NAC board chairperson Kumbweza Banda said there is a process it follows when it wants money returned or refunded.

Mkwezalamba (L) receiving K5 million from Chinsinga
Mkwezalamba (L) receiving K5 million from Chinsinga

On Tuesday, a group of businesspersons in Lilongwe led by one Bannet Chinsinga “returned” the money behalf of Beam because they are the ones who suffer when people riot over what they called petty issues.

Beam has come under fire from civil society organisations (CSOs) following revelations by our sister newspaper, Weekend Nation, that it received a K5 million from NAC despite being a charity that primarily deals with environmental matters, not HIV and Aids affairs.

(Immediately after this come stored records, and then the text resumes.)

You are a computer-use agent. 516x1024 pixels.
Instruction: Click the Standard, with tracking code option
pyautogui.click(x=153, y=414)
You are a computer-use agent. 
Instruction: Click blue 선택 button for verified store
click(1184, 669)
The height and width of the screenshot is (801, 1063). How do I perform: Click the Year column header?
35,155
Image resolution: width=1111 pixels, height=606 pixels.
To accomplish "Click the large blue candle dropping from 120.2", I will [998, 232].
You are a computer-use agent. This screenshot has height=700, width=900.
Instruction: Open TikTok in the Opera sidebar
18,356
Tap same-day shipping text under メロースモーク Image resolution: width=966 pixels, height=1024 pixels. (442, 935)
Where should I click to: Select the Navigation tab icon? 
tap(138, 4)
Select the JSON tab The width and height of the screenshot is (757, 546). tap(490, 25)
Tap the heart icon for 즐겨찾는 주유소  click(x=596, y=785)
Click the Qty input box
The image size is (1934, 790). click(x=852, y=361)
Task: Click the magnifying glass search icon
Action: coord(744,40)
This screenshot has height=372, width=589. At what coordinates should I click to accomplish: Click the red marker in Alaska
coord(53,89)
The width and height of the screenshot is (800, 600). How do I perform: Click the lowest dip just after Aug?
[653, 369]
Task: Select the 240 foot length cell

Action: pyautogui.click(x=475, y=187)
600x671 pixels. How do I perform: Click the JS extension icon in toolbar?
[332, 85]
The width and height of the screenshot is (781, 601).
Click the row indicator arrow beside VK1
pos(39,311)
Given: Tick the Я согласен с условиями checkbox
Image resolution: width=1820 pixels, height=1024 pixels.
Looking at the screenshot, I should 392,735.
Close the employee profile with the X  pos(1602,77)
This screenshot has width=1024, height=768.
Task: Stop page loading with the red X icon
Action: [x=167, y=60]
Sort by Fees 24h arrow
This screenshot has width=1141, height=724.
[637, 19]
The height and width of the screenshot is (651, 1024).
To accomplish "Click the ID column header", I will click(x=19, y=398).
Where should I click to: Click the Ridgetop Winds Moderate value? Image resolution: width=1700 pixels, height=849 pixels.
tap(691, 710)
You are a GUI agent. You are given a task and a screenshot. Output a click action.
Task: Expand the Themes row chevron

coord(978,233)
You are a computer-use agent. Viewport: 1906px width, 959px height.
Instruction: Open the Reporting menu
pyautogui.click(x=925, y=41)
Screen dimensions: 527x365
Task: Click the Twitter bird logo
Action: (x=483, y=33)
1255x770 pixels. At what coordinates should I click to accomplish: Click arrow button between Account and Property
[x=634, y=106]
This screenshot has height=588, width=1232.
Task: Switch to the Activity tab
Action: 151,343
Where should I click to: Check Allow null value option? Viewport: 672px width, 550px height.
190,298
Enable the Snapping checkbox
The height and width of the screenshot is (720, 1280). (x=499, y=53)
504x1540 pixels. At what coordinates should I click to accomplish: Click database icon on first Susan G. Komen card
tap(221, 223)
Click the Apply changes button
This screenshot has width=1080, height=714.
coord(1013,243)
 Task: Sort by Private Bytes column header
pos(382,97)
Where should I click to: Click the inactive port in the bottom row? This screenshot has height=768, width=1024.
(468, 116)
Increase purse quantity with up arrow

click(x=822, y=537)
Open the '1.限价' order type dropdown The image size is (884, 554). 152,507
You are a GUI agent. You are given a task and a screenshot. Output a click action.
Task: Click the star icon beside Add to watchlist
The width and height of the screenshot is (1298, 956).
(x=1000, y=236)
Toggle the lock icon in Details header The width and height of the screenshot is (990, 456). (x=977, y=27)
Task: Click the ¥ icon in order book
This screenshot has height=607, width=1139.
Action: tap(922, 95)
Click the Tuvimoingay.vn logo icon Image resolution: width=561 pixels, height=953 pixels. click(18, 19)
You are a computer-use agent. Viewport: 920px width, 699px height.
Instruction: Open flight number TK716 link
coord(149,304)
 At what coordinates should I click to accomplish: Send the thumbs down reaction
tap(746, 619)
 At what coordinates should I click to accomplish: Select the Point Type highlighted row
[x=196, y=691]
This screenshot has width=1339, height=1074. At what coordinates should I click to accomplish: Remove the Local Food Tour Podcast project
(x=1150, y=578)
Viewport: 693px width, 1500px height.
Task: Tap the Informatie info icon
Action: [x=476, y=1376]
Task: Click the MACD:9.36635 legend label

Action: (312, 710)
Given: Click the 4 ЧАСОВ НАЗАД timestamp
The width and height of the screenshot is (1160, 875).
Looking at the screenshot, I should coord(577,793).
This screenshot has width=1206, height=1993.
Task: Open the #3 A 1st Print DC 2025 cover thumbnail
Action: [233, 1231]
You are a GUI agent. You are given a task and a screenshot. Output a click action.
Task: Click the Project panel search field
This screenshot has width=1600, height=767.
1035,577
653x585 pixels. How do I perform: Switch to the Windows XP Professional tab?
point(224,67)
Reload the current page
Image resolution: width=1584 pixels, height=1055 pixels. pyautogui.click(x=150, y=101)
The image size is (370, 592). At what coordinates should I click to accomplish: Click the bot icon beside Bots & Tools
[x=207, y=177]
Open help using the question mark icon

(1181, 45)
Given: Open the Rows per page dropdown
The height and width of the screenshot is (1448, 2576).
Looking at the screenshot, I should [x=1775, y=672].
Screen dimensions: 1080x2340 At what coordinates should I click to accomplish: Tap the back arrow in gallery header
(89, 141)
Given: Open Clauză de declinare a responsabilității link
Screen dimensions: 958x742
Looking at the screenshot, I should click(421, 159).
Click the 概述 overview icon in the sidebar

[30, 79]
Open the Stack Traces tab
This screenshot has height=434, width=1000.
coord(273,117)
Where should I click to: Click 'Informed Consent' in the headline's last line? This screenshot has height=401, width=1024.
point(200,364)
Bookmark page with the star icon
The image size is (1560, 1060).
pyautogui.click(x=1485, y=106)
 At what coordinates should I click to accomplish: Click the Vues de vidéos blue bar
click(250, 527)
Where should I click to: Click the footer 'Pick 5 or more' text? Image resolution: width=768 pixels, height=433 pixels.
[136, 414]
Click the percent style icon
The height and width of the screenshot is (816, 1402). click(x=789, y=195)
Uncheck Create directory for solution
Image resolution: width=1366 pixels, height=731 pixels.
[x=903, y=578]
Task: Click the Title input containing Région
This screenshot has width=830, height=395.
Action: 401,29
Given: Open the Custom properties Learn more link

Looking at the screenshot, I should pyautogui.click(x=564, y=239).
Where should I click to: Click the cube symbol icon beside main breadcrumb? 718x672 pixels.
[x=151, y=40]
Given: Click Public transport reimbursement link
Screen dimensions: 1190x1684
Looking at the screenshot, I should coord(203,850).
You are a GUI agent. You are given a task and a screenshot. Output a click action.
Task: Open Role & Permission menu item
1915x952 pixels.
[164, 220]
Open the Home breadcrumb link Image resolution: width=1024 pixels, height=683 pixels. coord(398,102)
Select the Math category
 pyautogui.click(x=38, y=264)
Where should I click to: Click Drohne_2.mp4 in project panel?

NAC also granted similar funding to the National Intelligence Bureau (NIB) and Mulhako wa Alhomwe, a cultural grouping which counts President Peter Mutharika among its members, according to the newspaper report.

CSOs have been demanding that Beam refunds the money or they will hold nationwide demonstrations on January 12 2015 to push for the same.

Briefing journalists in Lilongwe on Tuesday during a news conference called by the Human Rights Consultative Committee (HRCC), Chinsinga said his group felt it necessary to avert the planned demonstrations by CSOs by mobilizing funds to refund NAC on behalf of Beam.

He said: “If these demonstrations do go ahead, people should realise that businesses do fall apart and it is this [aspect] which we do not want to see because so much money is lost.”

However, HRCC chairperson Robert Mkwezalamba said when his group went to return the K5 million, Kumbweza Banda told them to go through Treasury.

He said: “The money is now in our possession. We are going to write to NAC and also to Treasury about this money. We hope the matter can be put to rest once the money is safely in NAC’s custody.”

But Centre for Human Rights and Rehabilitation (CHRR) executive director Timothy Mtambo, one of the CSOs pushing Beam to refund the money, trashed the whole process saying it is suspicious.

“Our position remains clear. If they [Beam] do not return the money and also give us their position, our nationwide demonstrations stand. That money needs to be returned and, as CSOs, we are serious about this,” he said.

In his reaction on Tuesday, Beam Trust deputy board chairperson Collins Magalasi distanced Beam from the group that mobilized the K5 million.

He said Beam’s position remains that the money can never be returned.

Said Magalasi: “Bravo that some people thought they could return the money. But we know nothing about them [the group]. Beam can never return the money because it was not given out as cash.”

Critics of the planned demonstrations have accused the protest leaders of political motivation and pointed at failure for similar outrage during Cashgate where about K23 billion was stolen under the Joyce Banda administration, according to an audit report by British firm Baker Tilly.

Recently, Council for Non-Governnmental Organisations in Malawi (Congoma) vice-chairperson Maxwell Matewere and Malawi Interfaith Aids Association (MIAA) executive director Robert Ngaiyaye defended NAC on the matter, but the CSOs say their NGO fraternity colleagues are blinded by cheap partisan interests.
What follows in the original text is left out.